>> START DOCUMENT SECTION

I have read your post earlier and just looked through the comments. After reading through other posts and watching few videos, I suddenly remembered your post and thought, maybe this could be an inspiration to get out of that “stuck spot” :pray:

CT posted a video link about chord progression. Very interesting. He also wrote “I would suggest “depositing” chord progressions” which my theory is not good enough to understand at all.

But I don’t need that much theory to be able to have a clue about chord progression and using the circle of fifth. There is even this one that can do some work for me: Circle of Fifth interactive wheel
Also I need just very basic understanding of scales and modes, hardly any time invested. Then we are good to go on the wildest exploration. :partying_face:

The narrator in the video also at one point say something like this “else we are stuck doing the same chords over and over again”. That point I recalled this post, so maybe this could be it for you!?!? With the very best wishes, that something somehow can brighten your day and especially getting fun and joy back into your Guitar Journey :sunglasses: :heart: :pray:


Change your guitar to electric or acoustic if you have them. Just use a second guitar if you have one. They feel different, play different and sound different.

>> END DOCUMENT SECTION

### EXERCISE A
In the guitar forum post, what tool does the writer say can do some of the work for them?
### EXERCISE B
Write the next few sentences of the guitar forum post, picking up after its last line.

>> START DATA LISTING

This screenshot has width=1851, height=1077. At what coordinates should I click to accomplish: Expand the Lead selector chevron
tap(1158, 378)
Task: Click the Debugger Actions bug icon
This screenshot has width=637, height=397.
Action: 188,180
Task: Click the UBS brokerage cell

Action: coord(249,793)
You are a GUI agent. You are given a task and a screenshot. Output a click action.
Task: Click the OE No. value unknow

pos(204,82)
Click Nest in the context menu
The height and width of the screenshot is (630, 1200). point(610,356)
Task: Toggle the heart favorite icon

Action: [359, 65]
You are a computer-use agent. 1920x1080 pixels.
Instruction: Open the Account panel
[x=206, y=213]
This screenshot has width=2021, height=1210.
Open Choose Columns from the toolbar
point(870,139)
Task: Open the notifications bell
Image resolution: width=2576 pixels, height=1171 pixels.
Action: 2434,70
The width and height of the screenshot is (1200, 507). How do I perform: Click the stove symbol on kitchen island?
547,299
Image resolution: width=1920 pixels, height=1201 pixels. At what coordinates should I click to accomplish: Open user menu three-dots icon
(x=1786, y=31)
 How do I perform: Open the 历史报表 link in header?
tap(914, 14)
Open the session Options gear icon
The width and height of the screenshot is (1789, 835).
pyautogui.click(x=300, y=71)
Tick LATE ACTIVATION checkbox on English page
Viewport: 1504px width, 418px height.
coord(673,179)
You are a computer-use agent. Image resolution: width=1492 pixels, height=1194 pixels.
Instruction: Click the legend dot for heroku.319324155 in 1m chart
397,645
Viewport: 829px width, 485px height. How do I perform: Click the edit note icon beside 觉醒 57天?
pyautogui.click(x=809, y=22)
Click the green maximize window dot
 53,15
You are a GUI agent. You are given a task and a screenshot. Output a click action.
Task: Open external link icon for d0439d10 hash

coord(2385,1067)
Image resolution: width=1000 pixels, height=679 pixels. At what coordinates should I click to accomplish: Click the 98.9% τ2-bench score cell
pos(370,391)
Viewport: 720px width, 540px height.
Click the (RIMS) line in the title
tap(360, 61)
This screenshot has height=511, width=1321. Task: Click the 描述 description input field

>> END DATA LISTING

### OUTPUT A
A Circle of Fifth interactive wheel.

### OUTPUT B
Pedals for an altered vibe.

Inversions of chords to play a tune from a fresh perspective.

Shell voicings, take 7th chords and play the root, third and seventh only. Use these chord shapes as an anchoring and modify or add to them any extensions you want. If you know the underlying scale then you can see all the available diatonic notes right where your fingers are on the fretboard.

Modal playing ! A whole world of cool vibe lives here.

Take a break for a bit without feeling bad about it.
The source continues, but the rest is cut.